La fiesta de la Sagrada Familia, que la Iglesia siempre sitúa en el primer domingo después de la Navidad, nos invita a reflexionar sobre la vida familiar que cada uno está llevando, entendiendo por familia también a los ancianos y a los tíos, y no sólo a los propios hijos o a los esposos.

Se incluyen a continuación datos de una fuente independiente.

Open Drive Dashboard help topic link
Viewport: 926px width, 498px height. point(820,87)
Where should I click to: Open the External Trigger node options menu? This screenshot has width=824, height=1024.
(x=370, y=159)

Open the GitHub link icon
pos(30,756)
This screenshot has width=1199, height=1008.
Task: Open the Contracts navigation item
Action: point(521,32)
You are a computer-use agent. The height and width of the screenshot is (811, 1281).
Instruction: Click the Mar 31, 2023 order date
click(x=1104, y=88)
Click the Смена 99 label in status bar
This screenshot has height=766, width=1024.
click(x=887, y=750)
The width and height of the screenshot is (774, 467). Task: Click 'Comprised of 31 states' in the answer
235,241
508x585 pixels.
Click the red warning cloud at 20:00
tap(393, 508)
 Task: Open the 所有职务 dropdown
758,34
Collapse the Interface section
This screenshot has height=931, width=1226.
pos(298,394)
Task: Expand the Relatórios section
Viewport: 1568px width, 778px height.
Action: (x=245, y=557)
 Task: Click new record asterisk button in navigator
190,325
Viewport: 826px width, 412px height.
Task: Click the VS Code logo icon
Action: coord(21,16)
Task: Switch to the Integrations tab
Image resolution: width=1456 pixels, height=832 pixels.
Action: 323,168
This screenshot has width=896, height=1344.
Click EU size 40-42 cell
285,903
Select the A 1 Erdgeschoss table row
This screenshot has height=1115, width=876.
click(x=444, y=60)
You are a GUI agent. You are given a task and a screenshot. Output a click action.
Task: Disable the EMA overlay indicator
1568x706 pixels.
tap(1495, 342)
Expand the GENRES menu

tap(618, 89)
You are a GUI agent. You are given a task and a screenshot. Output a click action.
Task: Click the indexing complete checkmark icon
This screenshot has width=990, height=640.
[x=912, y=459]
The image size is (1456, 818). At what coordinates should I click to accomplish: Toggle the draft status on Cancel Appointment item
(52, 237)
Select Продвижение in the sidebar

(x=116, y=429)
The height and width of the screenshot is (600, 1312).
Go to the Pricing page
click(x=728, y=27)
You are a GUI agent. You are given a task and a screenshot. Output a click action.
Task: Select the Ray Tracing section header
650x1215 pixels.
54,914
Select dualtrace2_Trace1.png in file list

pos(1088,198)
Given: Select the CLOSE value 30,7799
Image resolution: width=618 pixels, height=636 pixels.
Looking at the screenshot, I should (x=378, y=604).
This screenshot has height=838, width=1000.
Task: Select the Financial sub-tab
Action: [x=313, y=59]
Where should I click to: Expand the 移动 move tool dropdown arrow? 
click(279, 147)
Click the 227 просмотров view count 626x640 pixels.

Todos sabemos que hoy la familia atraviesa una gran crisis, con muchos problemas derivados de la incertidumbre acerca de cuál es el papel que deben jugar los padres, cuál el de los hijos y cuáles son los límites de los derechos de unos y de otros. No es fácil la convivencia y por eso son cada vez más el número de familias rotas. Por eso, el objetivo de esta semana es el de construir o reforzar las relaciones de amor partiendo del respeto a los derechos del otro sin que eso signifique abdicar de los derechos propios. Para ello conviene conjugar dos principios básicos. El primero es el de que toda convivencia implica sacrificio, aunque también lleva aneja la existencia de buenos momentos; no se puede pretender vivir en familia sin amor y no se puede pretender amar sin aceptar la cruz; además, si se elige no vivir en familia, hay que tener en cuenta que también ahí hay sacrificios, el de la soledad por ejemplo. El segundo principio es el de que todo tiene un límite y cuando ese límite se sobrepasa se pueden recurrir a medidas extraordinarias que la Iglesia permite; pero hasta llegar a ese límite normalmente hay un largo camino que hay que recorrer, con paciencia, con generosidad, con inteligencia.